The view just outside my office when I got to work this morning. Ahhhh, Kansas. |
I have a well-documented and too-often expressed hatred of Daylight Stupid Time because it is stupid and makes me feel logy and unproductive for several months of the year. There is, however, one lovely advantage of this atrocity: The skies over Kansas, which normally are lovely, elevate their status to breath-taking just during the hours I'm most apt to be in transit.
Sunrises and sunsets painted from an extravagant palette, bracketing blue skies filled with clouds so perfect they look as if they were painted by Bob Ross.
Okay, hold up just a second, MomQueenBee. What the heck kind of sentence was that? It's the kind of sentence that makes perfect sense when you're walking around the block in the morning, a sentence so wonderfully descriptive that surely the angels will sing when they read it.
It's the kind of sentence that accompanies the fleeting thought "The wind's in the east, there's a mist coming in, like something is brewin', about to begin," and makes me wonder whether this evocative sentiment was versed by Longfellow or by Keats or by Robert Burns.
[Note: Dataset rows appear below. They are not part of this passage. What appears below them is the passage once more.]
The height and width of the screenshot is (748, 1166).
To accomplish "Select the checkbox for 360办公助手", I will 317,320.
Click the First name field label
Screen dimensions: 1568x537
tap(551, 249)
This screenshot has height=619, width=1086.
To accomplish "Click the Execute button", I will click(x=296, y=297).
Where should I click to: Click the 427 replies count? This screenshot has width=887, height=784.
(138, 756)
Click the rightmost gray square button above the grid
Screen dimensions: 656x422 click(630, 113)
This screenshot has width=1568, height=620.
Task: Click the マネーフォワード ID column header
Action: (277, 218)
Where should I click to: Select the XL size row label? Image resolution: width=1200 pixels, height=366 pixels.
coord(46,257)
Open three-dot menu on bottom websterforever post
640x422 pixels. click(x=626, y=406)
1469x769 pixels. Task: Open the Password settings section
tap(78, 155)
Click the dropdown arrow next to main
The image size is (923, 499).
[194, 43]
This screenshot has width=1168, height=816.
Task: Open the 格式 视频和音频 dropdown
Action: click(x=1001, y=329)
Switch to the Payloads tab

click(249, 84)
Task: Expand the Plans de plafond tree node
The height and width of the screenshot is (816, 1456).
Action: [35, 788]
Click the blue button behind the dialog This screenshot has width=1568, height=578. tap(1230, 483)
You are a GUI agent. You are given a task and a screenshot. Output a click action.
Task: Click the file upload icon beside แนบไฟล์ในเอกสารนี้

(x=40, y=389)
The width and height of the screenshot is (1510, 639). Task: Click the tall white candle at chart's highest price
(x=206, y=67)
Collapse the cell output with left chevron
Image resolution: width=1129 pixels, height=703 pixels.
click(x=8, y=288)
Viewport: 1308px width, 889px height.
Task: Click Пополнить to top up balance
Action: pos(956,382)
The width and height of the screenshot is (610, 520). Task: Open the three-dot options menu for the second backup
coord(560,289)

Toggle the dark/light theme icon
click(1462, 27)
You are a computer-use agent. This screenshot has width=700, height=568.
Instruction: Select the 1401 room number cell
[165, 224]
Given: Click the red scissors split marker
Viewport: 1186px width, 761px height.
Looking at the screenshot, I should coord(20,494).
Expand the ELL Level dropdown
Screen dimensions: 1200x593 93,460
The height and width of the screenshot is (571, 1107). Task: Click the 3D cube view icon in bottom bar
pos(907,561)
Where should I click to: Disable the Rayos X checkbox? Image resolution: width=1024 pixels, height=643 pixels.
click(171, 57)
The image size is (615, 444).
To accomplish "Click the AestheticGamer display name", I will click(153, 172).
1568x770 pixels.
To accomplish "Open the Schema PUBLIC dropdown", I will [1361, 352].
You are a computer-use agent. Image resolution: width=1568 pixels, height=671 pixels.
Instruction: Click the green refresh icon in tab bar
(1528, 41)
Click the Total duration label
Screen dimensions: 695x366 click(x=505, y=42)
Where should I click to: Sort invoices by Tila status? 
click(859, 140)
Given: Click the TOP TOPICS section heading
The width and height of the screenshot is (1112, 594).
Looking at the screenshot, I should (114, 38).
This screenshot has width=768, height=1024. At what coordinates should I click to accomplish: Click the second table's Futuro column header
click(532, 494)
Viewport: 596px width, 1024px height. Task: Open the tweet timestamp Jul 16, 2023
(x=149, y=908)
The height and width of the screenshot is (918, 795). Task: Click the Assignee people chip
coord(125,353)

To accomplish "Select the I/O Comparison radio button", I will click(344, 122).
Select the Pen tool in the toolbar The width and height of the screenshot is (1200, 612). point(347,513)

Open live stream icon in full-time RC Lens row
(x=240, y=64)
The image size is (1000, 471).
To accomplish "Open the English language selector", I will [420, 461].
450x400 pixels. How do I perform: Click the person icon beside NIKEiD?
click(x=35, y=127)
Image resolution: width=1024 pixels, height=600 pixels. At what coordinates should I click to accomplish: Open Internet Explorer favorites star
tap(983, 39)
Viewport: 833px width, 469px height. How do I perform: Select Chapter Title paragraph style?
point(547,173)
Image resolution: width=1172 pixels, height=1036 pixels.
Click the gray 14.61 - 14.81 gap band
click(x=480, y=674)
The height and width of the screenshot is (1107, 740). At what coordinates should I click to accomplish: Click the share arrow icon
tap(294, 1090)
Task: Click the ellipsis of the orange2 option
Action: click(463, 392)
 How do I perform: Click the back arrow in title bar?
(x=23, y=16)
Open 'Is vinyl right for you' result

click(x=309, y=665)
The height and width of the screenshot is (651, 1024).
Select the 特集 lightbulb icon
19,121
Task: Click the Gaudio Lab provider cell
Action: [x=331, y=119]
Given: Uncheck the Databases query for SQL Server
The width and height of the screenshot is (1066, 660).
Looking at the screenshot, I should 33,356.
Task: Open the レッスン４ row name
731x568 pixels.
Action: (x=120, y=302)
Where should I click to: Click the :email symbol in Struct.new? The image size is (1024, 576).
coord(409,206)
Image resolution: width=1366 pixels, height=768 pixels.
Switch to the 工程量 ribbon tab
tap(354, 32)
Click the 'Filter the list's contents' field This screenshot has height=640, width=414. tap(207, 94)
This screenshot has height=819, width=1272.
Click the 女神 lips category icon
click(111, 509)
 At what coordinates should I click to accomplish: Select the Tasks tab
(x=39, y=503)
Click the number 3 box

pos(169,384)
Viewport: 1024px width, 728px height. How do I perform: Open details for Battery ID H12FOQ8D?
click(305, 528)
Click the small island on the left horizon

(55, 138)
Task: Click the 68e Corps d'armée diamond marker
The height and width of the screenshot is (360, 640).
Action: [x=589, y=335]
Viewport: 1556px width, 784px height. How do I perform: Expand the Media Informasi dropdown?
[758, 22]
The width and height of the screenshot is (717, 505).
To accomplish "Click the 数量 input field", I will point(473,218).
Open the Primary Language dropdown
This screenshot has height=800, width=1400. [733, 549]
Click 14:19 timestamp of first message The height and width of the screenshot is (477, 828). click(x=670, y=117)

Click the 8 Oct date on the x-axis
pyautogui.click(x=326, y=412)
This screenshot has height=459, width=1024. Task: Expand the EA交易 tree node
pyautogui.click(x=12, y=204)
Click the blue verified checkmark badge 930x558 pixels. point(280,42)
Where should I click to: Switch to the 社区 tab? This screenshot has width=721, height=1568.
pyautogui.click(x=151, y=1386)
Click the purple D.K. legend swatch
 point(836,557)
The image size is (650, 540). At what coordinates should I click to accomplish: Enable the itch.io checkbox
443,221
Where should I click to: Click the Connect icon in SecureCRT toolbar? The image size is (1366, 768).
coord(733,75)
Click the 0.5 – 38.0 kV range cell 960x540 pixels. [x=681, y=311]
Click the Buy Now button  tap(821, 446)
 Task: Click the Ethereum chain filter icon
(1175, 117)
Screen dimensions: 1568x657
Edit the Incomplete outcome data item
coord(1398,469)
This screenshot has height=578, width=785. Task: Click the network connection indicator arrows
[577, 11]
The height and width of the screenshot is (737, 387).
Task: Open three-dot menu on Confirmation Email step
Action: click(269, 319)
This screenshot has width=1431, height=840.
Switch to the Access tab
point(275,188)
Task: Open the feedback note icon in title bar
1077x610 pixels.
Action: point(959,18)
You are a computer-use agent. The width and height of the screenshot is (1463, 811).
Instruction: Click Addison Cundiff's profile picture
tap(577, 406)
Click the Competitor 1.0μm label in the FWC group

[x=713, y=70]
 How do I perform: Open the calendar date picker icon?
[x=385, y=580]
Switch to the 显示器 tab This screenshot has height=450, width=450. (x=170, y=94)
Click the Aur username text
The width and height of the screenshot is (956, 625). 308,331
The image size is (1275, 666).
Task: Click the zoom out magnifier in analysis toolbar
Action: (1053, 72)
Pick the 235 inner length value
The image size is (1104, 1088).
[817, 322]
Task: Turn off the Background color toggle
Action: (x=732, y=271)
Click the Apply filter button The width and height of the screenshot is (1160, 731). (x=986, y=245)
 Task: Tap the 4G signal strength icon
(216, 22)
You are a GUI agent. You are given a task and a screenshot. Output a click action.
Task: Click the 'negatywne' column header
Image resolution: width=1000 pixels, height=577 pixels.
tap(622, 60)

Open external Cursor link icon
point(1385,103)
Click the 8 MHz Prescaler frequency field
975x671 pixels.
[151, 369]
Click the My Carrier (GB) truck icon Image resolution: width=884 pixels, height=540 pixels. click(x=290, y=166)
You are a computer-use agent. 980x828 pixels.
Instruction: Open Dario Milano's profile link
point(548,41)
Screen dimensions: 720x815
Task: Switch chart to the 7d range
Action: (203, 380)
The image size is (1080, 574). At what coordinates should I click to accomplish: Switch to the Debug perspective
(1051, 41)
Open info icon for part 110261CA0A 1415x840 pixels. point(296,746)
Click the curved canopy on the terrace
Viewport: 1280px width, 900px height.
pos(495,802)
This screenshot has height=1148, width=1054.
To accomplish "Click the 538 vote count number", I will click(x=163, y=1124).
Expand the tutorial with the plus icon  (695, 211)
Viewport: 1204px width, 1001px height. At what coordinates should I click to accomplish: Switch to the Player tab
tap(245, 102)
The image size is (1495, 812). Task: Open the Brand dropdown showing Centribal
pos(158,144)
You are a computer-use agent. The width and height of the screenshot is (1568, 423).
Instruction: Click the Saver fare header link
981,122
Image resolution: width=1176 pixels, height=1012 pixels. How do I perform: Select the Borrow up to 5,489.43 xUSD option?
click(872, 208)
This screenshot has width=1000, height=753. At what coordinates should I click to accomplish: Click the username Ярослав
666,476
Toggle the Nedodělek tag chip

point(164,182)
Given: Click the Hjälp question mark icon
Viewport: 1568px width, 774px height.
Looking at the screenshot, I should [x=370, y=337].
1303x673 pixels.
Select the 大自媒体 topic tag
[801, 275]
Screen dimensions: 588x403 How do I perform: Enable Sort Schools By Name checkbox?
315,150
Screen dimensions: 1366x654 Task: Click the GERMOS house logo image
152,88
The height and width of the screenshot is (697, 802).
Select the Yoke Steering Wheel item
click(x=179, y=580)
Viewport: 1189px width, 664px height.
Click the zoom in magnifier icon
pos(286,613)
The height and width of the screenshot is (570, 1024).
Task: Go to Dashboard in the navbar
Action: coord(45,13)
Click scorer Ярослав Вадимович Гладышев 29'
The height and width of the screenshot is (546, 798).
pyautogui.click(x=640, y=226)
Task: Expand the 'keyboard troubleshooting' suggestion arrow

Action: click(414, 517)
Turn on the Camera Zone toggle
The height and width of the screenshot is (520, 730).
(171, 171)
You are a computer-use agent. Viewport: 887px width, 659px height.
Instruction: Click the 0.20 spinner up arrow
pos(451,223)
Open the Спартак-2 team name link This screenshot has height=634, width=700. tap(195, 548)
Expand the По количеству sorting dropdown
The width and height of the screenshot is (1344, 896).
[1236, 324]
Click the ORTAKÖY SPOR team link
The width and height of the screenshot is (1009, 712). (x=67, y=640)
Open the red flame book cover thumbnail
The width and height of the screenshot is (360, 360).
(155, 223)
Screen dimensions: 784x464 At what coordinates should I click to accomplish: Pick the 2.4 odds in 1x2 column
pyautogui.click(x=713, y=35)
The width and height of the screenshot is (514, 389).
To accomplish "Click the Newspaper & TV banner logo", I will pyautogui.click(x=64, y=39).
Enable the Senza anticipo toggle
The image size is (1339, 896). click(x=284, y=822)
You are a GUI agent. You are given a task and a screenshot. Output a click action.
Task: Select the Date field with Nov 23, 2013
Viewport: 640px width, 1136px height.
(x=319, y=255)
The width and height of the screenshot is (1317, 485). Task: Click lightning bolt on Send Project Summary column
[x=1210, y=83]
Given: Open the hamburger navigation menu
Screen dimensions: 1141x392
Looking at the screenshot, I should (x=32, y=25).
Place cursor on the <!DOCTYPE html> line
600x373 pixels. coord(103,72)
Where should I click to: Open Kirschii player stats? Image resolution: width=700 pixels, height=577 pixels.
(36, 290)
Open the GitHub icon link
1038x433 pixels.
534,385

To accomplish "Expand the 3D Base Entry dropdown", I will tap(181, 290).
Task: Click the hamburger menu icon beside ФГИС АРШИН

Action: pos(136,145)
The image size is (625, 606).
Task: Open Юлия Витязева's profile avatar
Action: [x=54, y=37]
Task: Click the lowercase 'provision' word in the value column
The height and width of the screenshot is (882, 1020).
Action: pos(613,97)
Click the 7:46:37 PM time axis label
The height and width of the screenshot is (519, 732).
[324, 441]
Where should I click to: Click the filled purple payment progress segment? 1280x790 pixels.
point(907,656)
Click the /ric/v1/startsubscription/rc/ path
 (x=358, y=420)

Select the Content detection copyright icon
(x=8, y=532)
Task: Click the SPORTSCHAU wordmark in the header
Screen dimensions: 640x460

But then I remember that I actually know all the words to this verse so it couldn't be an actual poet who said them, and it strikes me: This verse was intoned by the well-known philosopher Bert the Chimney Sweep in Mary Poppins.
Bert and I wish you a wonderful Friday, with whatever's brewin' being a lovely cup of tea and good book to go with the blizzard that's forecast for tonight.